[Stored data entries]
Start of Block

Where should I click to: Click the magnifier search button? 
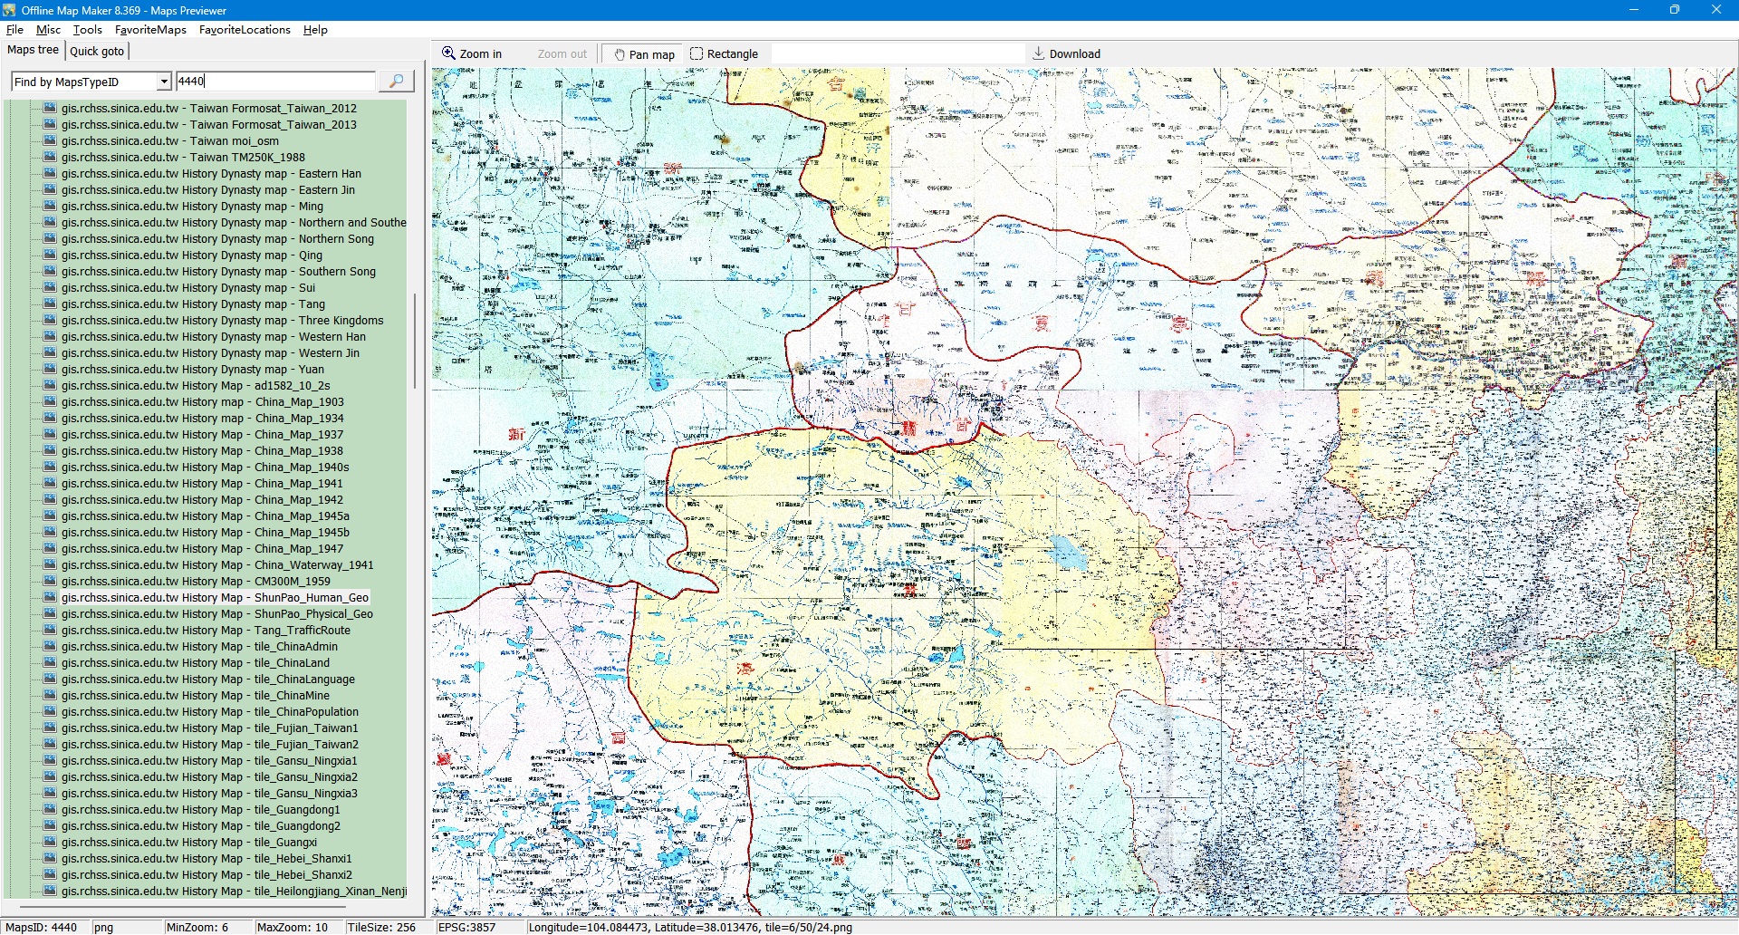pos(396,82)
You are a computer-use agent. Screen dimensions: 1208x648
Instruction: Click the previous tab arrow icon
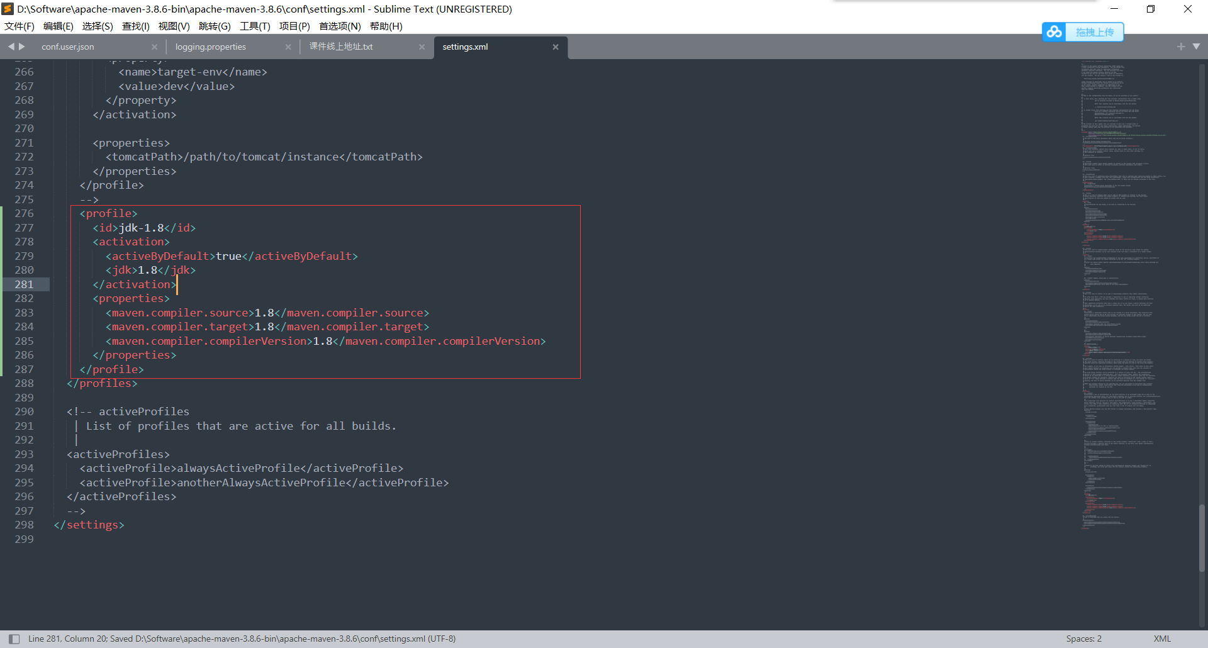tap(11, 47)
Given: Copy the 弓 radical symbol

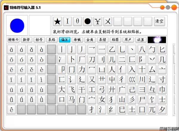Looking at the screenshot, I should tap(102, 89).
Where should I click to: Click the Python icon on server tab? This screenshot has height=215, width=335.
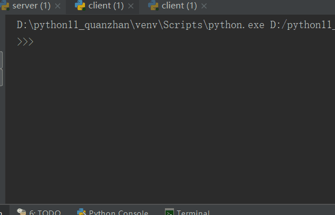pyautogui.click(x=5, y=5)
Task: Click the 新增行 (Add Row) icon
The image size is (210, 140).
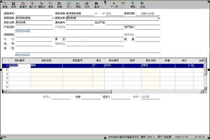Action: coord(23,5)
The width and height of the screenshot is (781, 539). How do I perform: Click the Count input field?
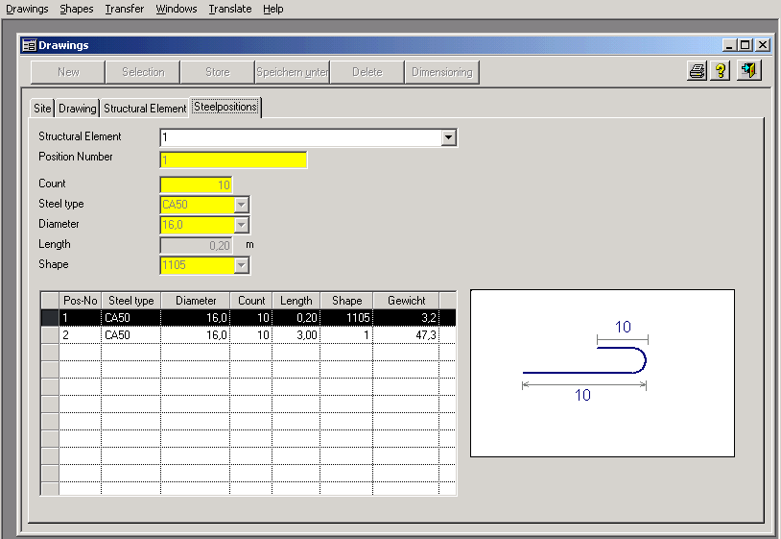tap(196, 184)
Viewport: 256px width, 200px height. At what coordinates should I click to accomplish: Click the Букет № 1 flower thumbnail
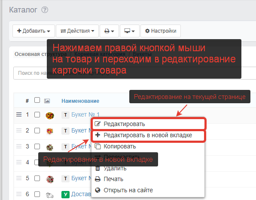pyautogui.click(x=50, y=115)
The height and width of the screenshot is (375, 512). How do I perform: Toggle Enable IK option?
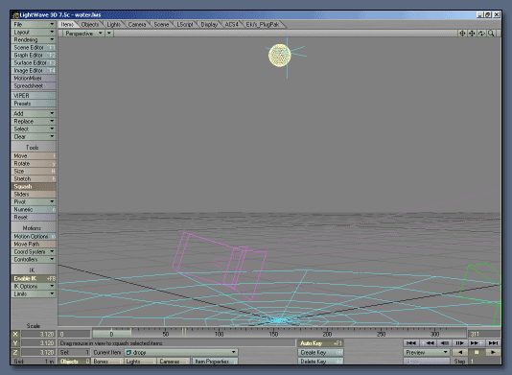coord(34,279)
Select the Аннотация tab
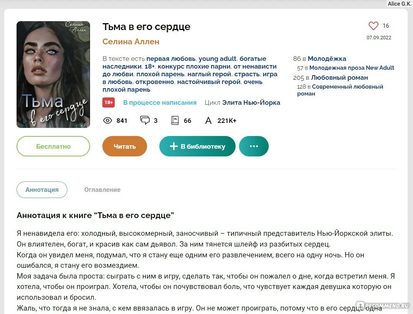Image resolution: width=413 pixels, height=314 pixels. point(42,190)
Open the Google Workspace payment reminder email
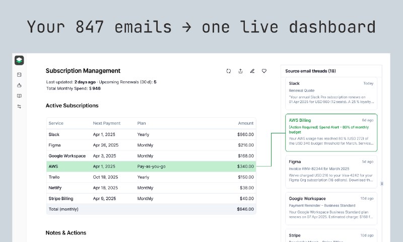 [331, 209]
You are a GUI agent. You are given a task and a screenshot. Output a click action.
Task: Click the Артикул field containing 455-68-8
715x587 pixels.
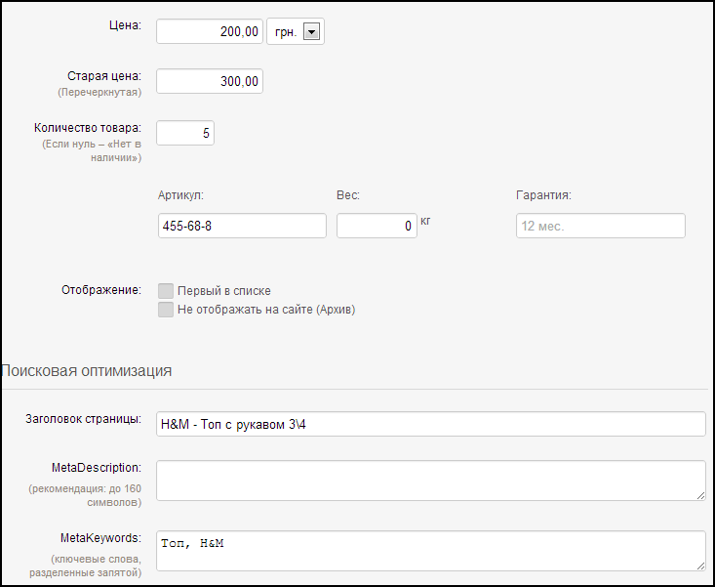click(242, 226)
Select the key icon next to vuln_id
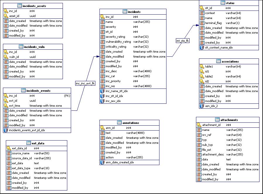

End of Block

▶ [PROBLEM]:
Although the records contain pictures, your copy should hold only the text, reproduced exactly.

▶ [ANSWER SECTION]:
Where should I click to: Click the magnifier search button? 
pos(396,82)
You are a computer-use agent. Screen dimensions: 1208x648
Instruction: Click the previous tab arrow icon
tap(11, 47)
Given: Copy the 弓 radical symbol

Looking at the screenshot, I should tap(102, 89).
Where should I click to: Click the Python icon on server tab? This screenshot has height=215, width=335.
pyautogui.click(x=5, y=5)
Task: Click the 新增行 (Add Row) icon
The image size is (210, 140).
Action: coord(23,5)
The width and height of the screenshot is (781, 539). How do I perform: Click the Count input field?
tap(196, 184)
Viewport: 256px width, 200px height. At what coordinates should I click to accomplish: Click the Букет № 1 flower thumbnail
pyautogui.click(x=50, y=115)
The height and width of the screenshot is (375, 512). How do I perform: Toggle Enable IK option?
coord(34,279)
Select the Аннотация tab
Image resolution: width=413 pixels, height=314 pixels. point(42,190)
Open the Google Workspace payment reminder email
 [331, 209]
You are a GUI agent. You are given a task and a screenshot. Output a click action.
Task: Click the Артикул field containing 455-68-8
715x587 pixels.
click(242, 226)
Select the key icon next to vuln_id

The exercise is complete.